Text for analysis
- - - - - - -

I passed a sign in a London store window advertising for a position in its Knightbridge shop. The last line of it gave me pause, something along the lines of, "English speakers only need apply." It struck me as needlessly hostile - much as I love the English language I can't see support for monolingualism to be anything more than thinly-veiled xenophobia - as well as completely pointless, as only English speakers would have been able to read the help-wanted sign in the first place. I tried to placate my indignation by reasoning that the people targeted by the hostility wouldn't have been able to able to understand it and would have been thus spared its offense. But I was offended, on their behalf as well as my own. I would much rather live in a pluralistic world of speakers of all languages than a homogeneous one full of such condescending English-only sign-posting jerks.

Unrelatedly, although I describe it here because it was another language issue I encountered on my recent trip to England, I saw a news retrospective on stories from 2007. An aide to Tony Blair was interviewed and asked whether, knowing what we know now, Blair's confidence in invading Iraq now seems misplaced. The aide largely circumvented the question by recounting what Blair himself had said at the time, something along the times that you always needed to be prepared to commit yourself fully to doing what you think is right.

- - - - - - -

Given entries
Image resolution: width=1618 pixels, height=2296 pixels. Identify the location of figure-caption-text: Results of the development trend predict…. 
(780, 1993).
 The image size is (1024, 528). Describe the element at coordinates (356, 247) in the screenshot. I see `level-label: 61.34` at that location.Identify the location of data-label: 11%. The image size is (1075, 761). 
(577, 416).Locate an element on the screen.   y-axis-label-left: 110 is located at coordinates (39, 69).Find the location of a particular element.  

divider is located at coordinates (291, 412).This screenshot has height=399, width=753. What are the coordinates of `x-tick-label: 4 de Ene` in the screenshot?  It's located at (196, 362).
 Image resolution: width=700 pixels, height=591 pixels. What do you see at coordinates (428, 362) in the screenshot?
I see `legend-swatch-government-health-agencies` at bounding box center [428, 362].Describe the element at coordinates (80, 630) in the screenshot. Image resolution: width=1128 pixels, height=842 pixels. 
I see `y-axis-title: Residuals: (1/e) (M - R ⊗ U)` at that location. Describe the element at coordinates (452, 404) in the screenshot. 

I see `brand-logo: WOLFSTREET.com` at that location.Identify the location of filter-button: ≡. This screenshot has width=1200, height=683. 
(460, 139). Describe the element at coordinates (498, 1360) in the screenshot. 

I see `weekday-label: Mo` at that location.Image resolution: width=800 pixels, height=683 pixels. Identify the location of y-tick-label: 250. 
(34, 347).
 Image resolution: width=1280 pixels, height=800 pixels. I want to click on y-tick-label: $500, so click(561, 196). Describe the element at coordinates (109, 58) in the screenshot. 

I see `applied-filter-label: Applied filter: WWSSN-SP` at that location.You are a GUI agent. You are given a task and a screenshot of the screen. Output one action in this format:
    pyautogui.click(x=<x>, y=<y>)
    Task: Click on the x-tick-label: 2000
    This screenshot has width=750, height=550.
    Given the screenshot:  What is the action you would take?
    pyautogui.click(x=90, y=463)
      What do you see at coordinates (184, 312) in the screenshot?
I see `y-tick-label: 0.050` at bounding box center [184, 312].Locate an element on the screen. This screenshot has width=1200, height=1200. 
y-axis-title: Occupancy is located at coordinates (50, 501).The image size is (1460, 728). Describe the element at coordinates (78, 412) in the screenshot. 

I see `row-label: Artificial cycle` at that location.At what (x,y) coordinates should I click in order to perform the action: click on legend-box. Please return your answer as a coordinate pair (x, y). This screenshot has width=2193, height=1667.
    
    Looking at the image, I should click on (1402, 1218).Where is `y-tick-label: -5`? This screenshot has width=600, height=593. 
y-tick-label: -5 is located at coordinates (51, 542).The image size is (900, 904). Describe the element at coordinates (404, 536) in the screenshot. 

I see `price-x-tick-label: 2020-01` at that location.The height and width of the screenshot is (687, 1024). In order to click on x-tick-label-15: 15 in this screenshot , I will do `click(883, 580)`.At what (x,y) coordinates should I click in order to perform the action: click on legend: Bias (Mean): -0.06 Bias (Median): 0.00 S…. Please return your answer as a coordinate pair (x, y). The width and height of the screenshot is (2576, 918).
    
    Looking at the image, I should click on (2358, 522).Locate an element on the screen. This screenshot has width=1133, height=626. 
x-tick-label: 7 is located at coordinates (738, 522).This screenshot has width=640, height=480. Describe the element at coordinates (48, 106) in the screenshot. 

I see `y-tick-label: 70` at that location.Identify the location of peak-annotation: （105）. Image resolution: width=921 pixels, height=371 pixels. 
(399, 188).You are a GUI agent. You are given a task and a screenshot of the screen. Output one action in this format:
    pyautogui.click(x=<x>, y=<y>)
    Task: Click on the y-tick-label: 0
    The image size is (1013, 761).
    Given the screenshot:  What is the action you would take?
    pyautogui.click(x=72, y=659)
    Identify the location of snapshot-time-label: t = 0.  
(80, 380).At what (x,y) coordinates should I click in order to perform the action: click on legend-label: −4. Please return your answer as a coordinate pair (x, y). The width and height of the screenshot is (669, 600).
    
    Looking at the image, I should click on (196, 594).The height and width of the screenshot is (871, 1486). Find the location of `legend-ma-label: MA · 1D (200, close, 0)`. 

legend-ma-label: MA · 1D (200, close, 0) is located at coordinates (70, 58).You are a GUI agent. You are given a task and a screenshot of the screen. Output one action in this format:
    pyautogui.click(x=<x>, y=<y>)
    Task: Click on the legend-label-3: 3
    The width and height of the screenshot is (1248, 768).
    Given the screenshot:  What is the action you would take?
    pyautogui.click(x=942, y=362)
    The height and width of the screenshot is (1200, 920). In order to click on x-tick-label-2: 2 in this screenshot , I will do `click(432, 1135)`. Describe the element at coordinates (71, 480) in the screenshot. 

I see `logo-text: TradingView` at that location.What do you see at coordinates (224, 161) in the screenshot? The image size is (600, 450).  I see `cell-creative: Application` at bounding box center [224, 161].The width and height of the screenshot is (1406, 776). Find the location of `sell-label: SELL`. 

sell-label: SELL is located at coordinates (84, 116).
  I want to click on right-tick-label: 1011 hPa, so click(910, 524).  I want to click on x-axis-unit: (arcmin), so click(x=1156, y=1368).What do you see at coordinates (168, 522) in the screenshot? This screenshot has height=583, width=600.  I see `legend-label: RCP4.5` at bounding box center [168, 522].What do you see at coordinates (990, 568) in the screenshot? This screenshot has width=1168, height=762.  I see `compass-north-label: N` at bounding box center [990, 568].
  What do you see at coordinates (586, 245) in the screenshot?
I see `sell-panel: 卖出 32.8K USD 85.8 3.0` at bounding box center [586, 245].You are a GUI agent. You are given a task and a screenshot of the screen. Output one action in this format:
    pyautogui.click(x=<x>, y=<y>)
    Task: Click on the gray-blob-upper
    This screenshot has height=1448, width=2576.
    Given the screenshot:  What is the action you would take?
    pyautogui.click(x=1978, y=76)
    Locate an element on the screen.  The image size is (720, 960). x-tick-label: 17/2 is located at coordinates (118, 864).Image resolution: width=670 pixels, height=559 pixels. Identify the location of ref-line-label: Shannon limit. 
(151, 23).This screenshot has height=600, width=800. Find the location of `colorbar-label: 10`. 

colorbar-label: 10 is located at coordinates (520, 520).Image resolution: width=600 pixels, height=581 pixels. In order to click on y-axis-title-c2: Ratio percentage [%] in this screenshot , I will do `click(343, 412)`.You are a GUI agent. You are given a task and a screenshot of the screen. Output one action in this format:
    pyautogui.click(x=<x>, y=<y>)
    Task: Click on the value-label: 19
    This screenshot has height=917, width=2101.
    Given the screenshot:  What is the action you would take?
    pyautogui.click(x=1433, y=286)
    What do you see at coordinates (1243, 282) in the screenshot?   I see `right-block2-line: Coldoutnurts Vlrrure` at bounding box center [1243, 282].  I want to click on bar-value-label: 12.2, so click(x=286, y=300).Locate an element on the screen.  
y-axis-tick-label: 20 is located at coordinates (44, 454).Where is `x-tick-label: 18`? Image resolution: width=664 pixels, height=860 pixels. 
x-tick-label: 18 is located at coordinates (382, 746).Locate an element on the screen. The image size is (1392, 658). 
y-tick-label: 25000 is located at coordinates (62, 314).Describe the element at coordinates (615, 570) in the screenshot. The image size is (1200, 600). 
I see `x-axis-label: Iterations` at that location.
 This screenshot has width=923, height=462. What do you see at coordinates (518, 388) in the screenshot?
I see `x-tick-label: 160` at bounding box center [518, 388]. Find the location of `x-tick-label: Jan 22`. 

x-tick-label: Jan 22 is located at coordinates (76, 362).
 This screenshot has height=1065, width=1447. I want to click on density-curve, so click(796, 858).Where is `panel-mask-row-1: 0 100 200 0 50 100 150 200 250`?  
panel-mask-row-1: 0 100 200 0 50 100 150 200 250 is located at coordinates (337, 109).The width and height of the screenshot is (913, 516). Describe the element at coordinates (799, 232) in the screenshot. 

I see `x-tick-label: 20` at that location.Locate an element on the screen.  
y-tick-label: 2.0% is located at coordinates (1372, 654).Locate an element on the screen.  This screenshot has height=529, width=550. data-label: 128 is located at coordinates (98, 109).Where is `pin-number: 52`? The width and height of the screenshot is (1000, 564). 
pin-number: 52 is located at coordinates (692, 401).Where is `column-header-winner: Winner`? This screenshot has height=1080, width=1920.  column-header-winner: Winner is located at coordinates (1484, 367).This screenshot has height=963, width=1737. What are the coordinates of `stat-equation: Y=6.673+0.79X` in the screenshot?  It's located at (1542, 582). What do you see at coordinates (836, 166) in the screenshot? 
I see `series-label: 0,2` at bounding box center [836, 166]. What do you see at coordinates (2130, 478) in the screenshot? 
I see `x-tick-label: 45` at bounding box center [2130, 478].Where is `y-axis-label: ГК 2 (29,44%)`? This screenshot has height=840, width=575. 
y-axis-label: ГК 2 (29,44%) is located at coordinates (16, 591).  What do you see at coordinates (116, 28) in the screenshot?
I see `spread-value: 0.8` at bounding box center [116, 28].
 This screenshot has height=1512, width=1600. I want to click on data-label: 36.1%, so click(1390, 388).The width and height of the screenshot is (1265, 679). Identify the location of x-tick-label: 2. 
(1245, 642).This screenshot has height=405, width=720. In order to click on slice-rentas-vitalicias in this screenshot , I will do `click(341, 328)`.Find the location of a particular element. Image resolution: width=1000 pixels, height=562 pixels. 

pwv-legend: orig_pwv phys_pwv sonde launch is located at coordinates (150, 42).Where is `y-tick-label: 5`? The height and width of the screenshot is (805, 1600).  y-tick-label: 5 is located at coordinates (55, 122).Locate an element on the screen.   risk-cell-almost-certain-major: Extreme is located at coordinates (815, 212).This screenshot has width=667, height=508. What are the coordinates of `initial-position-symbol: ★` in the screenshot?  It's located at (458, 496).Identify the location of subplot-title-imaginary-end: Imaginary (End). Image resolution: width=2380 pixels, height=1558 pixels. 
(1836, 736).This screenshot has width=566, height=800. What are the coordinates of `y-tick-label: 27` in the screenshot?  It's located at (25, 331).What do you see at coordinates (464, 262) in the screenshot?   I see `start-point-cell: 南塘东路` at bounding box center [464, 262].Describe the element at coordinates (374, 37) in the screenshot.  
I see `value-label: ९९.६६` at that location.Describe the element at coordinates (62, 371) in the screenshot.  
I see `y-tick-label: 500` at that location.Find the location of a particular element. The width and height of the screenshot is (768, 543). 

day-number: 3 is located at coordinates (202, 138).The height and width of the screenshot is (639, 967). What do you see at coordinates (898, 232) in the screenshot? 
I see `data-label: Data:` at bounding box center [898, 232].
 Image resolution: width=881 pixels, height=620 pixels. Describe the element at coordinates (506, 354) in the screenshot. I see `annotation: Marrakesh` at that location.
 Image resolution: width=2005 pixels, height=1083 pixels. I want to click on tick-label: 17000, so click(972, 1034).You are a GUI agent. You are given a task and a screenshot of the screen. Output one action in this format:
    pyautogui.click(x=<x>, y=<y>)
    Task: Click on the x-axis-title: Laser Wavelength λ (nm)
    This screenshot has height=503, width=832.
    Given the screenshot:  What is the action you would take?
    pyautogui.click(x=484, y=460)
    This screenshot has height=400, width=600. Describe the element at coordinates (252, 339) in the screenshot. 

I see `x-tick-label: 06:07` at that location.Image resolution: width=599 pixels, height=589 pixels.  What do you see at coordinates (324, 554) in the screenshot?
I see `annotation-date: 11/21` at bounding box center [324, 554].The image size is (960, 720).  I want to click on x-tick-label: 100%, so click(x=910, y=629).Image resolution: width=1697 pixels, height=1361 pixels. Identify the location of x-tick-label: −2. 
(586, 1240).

- - - - - - -

How to complete this task
Pick up the post about language encounters on a trip to England, continuing it after its final sentence. The rows have nothing to do with the text.

Output for this task
I apologize for any slight mistranscription, as I'm not able to find the original comment on the web to copy the exact language from. But I'm not misrepresenting it as the kind of statement that sounded very principled and high-minded. No matter how hard it may be, the thought goes, you always must do what you think is right.

And that idea sounds good, doesn't it? Until you start taking it to its logical conclusion. Because on its own it would justify completely moronic ideas. Just because you think it's the right thing to do, it is the right thing to do? That's just nonsense. You may truly believe that cutting your arm off is the right thing to do. But the strength of your conviction hardly redeems it as a worthwhile plan. Somewhere some sort of rationality needs to be employed before evaluating the merits of an action. Pure idealistic conviction is not enough to justify something so otherwise unfounded and foolish, and it's itself unfounded and foolish to pretend otherwise.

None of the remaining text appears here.